Expedition Content, Ernst Karel & Veronika Kusumaryati, 2020
L’ultimo film che consiglio è uno splendido lavoro di etnografia sonora, frutto della collaborazione tra l’artista Ernst Karel e l’antropologa Veronika Kusumaryati, che lavora in Papua Occidentale ed è affiliata al Sensory Ethnography Lab di Harvard. Expedition Content si basa su un ampio corpo di registrazioni audio realizzate nell’ambito della Spedizione Harvard-Peabody, organizzata nel 1961 dal regista Robert Gardner nei territori dell’odierna Papua Occidentale. Allora la regione è controllata dal governo coloniale olandese, che finanzia la spedizione unitamente ad imponenti donazioni private.

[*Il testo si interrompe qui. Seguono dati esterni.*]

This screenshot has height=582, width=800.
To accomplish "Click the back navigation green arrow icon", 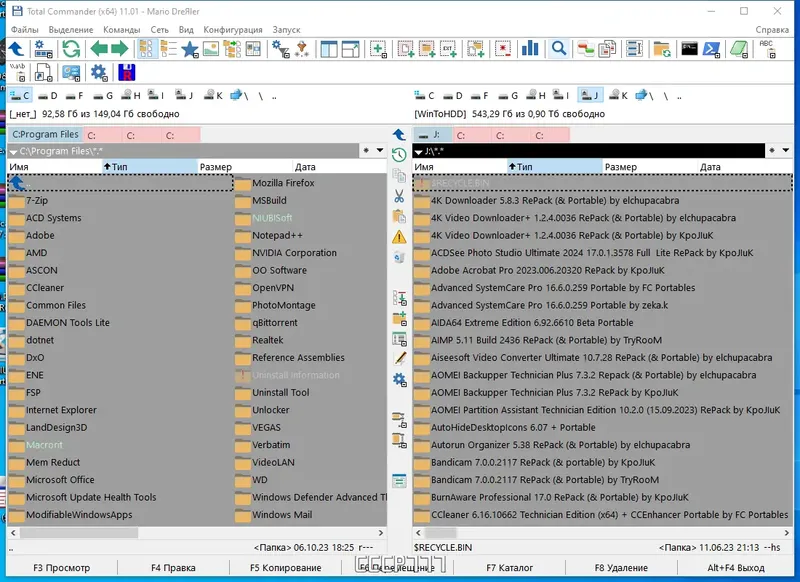I will tap(100, 48).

Alla spedizione partecipano alcuni cittadini statunitensi molto facoltosi, che partono muniti di cineprese, macchine fotografiche, registratori a bobina e un microfono. Tra questi, c’è il giovane erede della Standard Oil Michael Rockefeller, che realizza i documenti sonori dai quali prende le mosse il film. Mentre Rockefeller naviga insieme all’antropologo René Wassing verso il villaggio di Ostjanep, il catamarano su cui viaggiano viene capovolto da un’onda. L’antropologo olandese rimane aggrappato alla barca e successivamente soccorso; Rockefeller invece tenta di raggiungere a nuoto fino la riva, finendo inghiottito dalle acque. Il giornalista Carl Hoffman, nel libro Savage Harvest, sostiene che Rockefeller non sia annegato, bensì fatto prigioniero e cannibalizzato dagli indigeni come vendetta verso i colonialisti olandesi che alcuni anni prima aveva ucciso cinque guerrieri di Ostjanep.

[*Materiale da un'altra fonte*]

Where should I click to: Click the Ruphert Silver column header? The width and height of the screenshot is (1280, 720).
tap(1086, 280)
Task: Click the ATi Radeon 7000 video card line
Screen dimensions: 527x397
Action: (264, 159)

L’unica sequenza di immagini che vediamo nel film è una scena del film Dead Birds, realizzato da Robert Gardner nel 1963 e girato nel corso della stessa spedizione. Expedition Content ci invita a riflettere sulle dinamiche di potere che inevitabilmente intercorrono tra l’antropologia e i suoi soggetti di studio, nonché sugli strumenti che hanno contribuito alla costruzione dello sguardo etnocentrico (tra i quali il cinema rientra a pieno titolo) che ancora influenza la nostra percezione dei popoli non occidentali.
* * *
La lista potrebbe proseguire a lungo, ma direi che per il momento hai una selezione di materiali piuttosto densi dai quali può prendere il via il tuo viaggio nel cinema senza immagini.